St. Augustine Youth Services

Child Abuse…



There are a number of signals that children display that may indicate the presence of abuse or neglect. The presence of a single sign does not prove that abuse is occurring; however, when a sign appears repeatedly, or in combination with other signals, a close look at the situation is called for and the possibility of abuse and/or neglect should be considered.


  • The child Has unexplained burns, cuts, bruises, bite marks or broken bones
  • Exhibits antisocial behavior
  • Has fading bruises or other marks, especially after absence from school
  • Seems frightened of parents and protests when it is time to go home
  • Shrinks at the approach of adults
  • Reports injury by parent or other caregiver


  • The child has difficulty walking or sitting
  • Suddenly refuses to change for gym class or to participate in physical activities
  • Experiences sudden change in appetite
  • Experiences nightmares and/or bedwetting
  • Exhibits over-compliance/subservience, or severe aggression
  • Demonstrates bizarre, sophisticated, unusual sexual knowledge or behavior
  • Becomes pregnant or contracts an STD
  • Reports sexual abuse by parent or other caregiver
  • Expresses fear of a particular family member


  • The child  is frequently absent from school
  • Begs or steals money or food
  • Lacks medical or dental care
  • Is consistently dirty and has severe body odor
  • Lacks sufficient clothing for the weather
  • States there is no one home to provide care.

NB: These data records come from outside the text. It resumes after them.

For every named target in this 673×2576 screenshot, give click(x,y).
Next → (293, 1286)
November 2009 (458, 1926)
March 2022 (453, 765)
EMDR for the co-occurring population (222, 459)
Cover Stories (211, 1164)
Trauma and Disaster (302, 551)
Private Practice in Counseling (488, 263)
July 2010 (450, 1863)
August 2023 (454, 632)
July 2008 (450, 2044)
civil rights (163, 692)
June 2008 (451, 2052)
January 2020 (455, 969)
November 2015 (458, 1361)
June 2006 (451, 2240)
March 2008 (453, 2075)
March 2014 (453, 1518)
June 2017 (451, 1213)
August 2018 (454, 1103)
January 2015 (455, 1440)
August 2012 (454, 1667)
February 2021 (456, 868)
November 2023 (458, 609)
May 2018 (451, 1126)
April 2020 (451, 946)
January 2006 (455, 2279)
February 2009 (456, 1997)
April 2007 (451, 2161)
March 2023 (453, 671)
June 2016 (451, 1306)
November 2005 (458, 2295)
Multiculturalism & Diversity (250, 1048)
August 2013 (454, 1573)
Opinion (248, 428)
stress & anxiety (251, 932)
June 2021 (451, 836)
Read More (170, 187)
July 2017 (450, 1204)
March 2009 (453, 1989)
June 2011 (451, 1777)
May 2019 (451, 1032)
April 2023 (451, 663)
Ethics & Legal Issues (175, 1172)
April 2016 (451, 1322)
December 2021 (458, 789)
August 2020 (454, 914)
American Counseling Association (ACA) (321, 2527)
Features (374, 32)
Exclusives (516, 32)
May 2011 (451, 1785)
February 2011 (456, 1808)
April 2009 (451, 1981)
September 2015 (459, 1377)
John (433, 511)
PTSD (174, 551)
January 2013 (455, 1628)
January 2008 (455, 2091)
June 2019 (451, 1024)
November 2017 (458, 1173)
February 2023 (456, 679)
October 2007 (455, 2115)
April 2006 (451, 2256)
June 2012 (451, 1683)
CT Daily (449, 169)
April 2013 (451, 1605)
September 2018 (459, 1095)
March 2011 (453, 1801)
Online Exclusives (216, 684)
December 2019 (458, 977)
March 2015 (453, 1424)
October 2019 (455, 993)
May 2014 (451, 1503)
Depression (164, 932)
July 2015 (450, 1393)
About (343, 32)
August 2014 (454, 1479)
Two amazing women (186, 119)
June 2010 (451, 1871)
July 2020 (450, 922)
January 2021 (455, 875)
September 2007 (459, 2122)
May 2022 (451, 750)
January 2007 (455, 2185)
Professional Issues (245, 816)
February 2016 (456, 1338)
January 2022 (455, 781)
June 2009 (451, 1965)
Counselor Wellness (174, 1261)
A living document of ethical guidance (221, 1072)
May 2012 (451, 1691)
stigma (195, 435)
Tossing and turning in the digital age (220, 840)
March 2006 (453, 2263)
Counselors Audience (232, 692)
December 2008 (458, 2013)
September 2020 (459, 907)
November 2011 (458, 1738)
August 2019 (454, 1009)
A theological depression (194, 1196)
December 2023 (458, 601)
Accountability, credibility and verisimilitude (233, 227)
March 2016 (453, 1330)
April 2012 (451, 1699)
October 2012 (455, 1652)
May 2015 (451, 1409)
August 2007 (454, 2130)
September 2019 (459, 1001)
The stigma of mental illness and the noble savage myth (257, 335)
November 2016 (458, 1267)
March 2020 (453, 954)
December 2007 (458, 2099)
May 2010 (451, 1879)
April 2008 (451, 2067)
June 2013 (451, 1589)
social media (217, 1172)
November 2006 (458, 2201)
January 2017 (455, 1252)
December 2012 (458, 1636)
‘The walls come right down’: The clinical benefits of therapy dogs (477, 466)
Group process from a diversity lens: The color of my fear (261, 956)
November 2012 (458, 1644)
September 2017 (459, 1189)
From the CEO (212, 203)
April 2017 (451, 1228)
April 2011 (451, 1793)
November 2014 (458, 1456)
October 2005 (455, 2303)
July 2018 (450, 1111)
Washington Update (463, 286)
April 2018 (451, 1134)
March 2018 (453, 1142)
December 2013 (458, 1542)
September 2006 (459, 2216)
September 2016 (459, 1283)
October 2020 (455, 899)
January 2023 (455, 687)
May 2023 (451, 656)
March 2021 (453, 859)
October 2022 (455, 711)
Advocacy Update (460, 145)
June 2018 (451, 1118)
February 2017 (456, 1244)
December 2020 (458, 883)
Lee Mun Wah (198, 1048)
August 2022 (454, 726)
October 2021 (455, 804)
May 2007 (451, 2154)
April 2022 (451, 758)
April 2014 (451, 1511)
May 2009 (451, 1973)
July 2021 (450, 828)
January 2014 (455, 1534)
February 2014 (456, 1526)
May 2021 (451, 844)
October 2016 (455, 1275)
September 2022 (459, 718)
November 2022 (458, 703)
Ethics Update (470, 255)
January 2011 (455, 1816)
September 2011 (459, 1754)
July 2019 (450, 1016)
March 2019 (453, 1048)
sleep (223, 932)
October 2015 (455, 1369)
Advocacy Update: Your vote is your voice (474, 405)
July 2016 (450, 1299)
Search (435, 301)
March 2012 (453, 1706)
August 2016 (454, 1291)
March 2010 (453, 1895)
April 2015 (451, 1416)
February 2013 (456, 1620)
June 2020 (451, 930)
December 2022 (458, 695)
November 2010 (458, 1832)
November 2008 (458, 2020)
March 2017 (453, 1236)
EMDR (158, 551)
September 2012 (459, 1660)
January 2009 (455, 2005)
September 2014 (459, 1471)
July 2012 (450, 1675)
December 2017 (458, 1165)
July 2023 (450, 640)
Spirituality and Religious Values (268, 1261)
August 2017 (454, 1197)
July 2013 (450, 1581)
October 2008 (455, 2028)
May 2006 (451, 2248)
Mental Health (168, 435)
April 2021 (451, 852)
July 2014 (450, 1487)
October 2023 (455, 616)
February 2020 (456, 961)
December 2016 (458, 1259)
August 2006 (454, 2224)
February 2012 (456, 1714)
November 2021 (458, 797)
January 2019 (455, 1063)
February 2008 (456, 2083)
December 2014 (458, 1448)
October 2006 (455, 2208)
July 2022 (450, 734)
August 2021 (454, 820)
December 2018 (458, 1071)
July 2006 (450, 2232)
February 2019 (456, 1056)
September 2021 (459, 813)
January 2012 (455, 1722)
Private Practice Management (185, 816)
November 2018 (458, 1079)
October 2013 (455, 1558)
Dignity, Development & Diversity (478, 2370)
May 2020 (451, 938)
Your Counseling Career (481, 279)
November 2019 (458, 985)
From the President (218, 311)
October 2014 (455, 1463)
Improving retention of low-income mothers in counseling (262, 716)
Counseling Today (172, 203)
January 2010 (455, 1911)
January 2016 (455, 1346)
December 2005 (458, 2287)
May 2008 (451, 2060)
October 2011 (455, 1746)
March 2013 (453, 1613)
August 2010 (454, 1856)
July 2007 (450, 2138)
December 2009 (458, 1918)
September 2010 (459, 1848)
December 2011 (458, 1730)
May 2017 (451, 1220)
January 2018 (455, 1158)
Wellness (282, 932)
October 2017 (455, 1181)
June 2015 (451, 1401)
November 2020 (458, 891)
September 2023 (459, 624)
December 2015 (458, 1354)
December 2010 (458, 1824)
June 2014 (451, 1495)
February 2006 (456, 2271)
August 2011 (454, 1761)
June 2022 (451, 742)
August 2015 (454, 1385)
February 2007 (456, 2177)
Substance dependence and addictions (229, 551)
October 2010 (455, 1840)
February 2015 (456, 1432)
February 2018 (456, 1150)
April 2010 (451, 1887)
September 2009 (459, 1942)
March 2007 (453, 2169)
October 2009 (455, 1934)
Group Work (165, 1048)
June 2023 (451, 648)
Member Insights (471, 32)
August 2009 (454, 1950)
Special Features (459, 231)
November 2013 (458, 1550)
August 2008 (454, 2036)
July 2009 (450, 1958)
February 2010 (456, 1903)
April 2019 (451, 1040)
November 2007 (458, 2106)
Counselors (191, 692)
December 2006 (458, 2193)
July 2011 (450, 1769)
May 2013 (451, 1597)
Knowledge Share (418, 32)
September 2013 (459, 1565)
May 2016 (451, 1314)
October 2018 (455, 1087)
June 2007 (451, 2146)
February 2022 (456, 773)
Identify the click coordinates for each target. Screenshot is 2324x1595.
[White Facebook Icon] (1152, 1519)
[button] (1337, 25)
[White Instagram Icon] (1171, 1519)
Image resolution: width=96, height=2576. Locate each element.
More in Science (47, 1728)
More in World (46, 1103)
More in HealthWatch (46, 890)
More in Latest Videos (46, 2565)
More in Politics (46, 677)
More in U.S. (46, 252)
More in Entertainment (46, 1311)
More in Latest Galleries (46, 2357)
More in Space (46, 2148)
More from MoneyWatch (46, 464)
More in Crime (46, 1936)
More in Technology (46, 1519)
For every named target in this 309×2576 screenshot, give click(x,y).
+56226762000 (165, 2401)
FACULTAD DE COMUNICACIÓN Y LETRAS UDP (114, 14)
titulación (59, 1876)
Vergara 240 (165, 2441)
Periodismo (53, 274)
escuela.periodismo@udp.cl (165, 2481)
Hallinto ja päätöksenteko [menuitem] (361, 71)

Many people incorrectly believe that:

  • By law, abused children must be removed from their homes immediately. This is actually the least likely outcome.
  • Child abuse cannot be reported anonymously. In Florida, as in most states, you don’t have to provide your name.
  • The person reported for abuse is entitled to know who made the report. He/she is not.

To make a report of witnessed or suspected child abuse in Florida, call 1-(800)-96-ABUSE (1-800-962- 2873). Calls to the Abuse Hotline are toll-free, and may be made anonymously.

Some startling facts:

  • About 30% of abused children grow up to abuse their own children.
  • Children who experience child abuse are 59% more likely to be arrested as juveniles, 28% more likely to be arrested as adults, and 30% more likely to commit violent crimes.
  • Children who have been sexually abused are four times more likely to become drug abusers, and three times more likely to abuse alcohol.
  • 80% of young adults who have experienced abuse as children meet the diagnostic criteria for at least one psychiatric disorder by the age of 21.
  • 14% of men and 36% of women in prison report having been abused as children.
  • Up to 80% of child fatalities caused by maltreatment are incorrectly recorded on death certificates.
  • One in seven girls and one in eight boys experience some form of sexual molestation before they reach the age of 18.